To be fair, government mass surveillance pros and cons must be closely evaluated before writing off every government as a totalitarian Big Brother.

However, there are too many downsides to surreptitious government surveillance – or for that matter any unauthorized, questionable eavesdropping. Here are a few criticisms to unauthorized mass surveillance:

  1. The authorities use these surveillance practices without following due processes.
  2. They surveillance is carried out in the name of national security, but mostly it is used to achieve some political objectives, like silencing or sidelining rivals.
  3. Deals to buy surveillance technology and surveillance equipment are carried out secretly, for obvious reasons.
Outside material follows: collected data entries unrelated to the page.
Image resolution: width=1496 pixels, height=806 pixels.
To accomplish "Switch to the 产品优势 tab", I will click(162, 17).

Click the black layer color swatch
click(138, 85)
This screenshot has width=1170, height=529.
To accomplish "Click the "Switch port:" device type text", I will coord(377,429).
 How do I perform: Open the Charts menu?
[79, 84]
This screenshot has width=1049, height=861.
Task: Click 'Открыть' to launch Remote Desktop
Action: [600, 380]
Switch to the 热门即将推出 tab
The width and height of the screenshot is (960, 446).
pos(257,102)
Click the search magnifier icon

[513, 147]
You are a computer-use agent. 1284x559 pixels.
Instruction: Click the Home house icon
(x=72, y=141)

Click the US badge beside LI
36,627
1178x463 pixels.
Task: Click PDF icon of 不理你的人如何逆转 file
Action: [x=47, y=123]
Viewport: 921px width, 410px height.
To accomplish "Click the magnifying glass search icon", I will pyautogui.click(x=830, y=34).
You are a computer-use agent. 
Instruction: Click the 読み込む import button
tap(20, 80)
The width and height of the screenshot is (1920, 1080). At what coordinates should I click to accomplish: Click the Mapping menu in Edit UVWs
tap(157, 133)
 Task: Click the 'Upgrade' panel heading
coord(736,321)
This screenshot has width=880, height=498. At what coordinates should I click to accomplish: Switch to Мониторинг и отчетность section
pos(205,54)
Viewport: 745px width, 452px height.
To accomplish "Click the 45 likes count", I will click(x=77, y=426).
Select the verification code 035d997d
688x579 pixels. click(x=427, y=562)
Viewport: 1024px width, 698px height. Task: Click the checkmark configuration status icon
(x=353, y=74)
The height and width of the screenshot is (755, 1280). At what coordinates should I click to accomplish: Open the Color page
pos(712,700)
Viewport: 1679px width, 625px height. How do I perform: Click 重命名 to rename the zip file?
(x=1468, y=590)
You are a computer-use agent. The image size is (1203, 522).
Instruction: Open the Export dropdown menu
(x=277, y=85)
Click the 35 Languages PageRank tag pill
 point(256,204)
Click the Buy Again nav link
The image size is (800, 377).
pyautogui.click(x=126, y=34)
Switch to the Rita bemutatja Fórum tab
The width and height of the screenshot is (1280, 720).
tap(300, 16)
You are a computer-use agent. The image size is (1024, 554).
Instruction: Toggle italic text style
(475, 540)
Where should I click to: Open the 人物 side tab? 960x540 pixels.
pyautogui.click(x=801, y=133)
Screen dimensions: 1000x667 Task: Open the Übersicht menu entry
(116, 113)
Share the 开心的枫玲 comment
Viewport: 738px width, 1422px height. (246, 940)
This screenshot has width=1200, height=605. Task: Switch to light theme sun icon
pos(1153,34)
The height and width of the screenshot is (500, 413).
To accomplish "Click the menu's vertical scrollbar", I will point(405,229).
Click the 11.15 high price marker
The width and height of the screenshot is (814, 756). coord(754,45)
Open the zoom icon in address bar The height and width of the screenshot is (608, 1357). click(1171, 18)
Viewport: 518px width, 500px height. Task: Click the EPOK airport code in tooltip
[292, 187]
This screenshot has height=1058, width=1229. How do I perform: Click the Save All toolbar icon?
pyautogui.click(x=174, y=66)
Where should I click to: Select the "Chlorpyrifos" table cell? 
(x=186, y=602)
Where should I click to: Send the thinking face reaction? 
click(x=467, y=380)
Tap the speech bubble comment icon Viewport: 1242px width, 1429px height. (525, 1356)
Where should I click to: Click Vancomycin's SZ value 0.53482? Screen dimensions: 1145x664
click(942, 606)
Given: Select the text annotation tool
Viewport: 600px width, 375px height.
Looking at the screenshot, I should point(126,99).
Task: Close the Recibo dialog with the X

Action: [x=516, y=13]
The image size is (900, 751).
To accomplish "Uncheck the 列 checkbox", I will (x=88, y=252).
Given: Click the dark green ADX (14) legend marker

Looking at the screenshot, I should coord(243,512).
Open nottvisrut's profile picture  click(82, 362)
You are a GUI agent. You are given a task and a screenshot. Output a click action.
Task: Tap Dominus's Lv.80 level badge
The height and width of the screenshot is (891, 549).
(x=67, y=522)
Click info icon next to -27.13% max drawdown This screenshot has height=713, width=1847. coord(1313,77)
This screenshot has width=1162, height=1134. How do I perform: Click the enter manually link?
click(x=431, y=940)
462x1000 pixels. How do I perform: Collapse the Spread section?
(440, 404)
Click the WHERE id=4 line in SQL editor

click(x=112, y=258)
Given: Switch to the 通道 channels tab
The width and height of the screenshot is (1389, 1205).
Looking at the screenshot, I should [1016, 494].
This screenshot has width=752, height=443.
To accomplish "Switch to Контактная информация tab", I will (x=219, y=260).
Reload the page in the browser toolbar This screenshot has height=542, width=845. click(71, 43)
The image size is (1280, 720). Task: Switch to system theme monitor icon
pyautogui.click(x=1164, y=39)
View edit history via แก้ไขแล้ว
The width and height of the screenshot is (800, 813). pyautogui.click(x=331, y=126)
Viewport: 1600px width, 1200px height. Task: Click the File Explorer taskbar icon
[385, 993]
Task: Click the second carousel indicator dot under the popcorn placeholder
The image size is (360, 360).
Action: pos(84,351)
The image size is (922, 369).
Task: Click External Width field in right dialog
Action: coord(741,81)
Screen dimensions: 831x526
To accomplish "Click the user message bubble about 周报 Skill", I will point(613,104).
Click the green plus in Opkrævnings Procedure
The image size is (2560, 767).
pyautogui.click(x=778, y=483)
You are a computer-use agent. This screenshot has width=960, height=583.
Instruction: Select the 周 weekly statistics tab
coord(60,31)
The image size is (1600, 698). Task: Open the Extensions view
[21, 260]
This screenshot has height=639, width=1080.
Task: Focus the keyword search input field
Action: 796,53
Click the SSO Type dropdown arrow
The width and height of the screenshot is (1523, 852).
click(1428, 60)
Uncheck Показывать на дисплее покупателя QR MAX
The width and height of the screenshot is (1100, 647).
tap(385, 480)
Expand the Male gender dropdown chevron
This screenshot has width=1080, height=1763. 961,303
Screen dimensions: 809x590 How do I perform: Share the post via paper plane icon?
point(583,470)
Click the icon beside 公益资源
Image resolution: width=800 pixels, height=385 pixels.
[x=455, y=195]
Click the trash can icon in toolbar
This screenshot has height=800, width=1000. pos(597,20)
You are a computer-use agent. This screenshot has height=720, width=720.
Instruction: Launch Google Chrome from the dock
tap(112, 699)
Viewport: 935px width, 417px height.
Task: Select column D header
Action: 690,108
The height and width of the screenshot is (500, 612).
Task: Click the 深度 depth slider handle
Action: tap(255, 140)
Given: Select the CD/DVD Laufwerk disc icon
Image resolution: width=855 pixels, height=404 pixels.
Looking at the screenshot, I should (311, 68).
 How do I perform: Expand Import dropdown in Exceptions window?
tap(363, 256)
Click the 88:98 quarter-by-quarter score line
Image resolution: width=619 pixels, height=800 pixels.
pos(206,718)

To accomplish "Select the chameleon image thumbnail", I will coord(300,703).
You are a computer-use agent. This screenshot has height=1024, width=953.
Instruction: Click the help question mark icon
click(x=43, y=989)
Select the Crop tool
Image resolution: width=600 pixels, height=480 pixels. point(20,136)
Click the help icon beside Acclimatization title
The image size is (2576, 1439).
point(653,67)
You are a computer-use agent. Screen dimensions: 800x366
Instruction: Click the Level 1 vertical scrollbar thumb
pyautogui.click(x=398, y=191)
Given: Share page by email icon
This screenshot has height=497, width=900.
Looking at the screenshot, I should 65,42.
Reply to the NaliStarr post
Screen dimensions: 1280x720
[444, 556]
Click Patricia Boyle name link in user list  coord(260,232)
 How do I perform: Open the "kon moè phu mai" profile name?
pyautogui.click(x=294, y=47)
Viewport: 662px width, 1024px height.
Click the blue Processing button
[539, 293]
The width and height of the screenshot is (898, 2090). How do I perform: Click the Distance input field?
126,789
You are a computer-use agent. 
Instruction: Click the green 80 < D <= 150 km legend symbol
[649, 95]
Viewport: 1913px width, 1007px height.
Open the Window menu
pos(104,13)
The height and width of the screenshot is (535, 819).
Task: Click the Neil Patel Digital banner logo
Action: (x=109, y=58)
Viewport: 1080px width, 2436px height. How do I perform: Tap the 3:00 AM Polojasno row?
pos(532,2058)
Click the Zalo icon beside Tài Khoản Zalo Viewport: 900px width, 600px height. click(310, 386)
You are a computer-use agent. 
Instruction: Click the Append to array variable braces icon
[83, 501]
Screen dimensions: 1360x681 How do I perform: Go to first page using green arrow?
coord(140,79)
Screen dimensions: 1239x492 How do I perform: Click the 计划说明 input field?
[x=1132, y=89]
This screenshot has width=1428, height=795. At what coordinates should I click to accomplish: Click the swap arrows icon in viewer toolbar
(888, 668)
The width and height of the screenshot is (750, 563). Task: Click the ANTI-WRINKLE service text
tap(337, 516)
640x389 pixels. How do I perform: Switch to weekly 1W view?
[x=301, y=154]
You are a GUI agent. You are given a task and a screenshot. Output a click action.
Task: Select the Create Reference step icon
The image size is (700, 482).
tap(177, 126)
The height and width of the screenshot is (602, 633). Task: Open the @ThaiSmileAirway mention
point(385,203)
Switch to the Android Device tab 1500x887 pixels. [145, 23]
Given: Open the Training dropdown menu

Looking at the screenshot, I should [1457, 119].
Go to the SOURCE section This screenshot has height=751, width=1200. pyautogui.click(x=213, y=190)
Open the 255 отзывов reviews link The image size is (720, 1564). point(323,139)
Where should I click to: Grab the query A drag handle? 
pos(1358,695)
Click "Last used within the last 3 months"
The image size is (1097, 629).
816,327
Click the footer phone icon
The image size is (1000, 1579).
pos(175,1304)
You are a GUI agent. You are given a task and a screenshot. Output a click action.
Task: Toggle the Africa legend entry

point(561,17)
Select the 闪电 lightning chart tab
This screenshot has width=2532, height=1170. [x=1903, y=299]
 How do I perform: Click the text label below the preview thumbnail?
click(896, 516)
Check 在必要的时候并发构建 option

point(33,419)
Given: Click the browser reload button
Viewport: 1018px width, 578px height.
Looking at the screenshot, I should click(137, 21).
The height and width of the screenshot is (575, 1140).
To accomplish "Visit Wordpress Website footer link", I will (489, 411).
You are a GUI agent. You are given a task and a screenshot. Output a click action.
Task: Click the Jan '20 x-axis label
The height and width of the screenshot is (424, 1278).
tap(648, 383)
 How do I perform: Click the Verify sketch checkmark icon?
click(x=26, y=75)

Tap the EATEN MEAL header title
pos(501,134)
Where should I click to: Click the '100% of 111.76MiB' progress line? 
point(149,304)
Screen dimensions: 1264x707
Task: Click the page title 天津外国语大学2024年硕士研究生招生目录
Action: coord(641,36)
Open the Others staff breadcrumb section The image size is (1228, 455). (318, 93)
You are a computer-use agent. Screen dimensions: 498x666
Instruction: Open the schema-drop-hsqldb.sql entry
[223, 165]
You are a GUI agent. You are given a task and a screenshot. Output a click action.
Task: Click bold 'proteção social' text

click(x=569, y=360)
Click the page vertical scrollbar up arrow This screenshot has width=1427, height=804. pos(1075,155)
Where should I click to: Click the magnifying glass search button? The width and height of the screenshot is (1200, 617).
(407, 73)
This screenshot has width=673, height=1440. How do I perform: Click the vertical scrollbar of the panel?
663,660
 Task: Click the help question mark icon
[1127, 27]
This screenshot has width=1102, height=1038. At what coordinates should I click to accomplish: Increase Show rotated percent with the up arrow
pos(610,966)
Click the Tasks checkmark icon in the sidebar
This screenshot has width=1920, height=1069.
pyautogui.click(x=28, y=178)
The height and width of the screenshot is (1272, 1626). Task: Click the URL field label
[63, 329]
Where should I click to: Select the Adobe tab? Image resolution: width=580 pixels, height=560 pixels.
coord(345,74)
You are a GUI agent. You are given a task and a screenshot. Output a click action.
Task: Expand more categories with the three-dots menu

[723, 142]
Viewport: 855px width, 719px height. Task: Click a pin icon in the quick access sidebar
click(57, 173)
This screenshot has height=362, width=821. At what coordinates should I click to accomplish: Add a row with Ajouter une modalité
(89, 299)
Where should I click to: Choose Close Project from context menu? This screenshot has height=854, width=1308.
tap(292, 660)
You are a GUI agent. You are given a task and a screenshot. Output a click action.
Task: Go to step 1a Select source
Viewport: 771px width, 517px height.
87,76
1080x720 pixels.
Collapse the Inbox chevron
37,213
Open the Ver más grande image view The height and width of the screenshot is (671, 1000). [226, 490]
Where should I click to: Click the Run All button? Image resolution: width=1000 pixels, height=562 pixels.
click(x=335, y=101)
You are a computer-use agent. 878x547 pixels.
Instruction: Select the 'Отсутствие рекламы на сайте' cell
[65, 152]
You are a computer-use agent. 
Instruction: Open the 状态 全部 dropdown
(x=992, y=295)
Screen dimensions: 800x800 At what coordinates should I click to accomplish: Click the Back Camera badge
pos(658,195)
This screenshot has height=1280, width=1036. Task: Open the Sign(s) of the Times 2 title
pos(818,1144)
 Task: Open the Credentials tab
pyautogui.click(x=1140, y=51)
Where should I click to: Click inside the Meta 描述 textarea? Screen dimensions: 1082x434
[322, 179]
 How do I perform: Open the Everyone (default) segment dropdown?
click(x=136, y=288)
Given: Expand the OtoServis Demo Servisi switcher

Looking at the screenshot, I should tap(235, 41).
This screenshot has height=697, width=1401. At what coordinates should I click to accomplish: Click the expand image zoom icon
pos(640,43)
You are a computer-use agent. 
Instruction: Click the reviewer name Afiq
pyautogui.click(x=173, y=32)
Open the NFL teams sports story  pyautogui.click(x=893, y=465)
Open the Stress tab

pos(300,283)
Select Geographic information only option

That way, trade or international regulations may go for a toss.
  4. Unauthorized mass surveillance could be ushering in the Big Brother state terror – no different from the one visualized by George Orwell in his book 1984 about a totalitarian state.
  5. Surveillance is done in the name of national security and with little concern for privacy.

Some people claim data collection efforts helps governments design incentive schemes, thwart terrorist attacks, prevent or undermine the impact of protests that could otherwise turn violent or punish tax offenders. Conversely, it can recognize and laud law abiding citizens, give them special benefits, offer better insurance rates to drivers who absolutely follow traffic rules and so on.

Authorities worldwide have been unable to draw the correct line between unethical surveillance and data collection.

The fact remains that collecting data by way of snooping is crass disregard for privacy rights.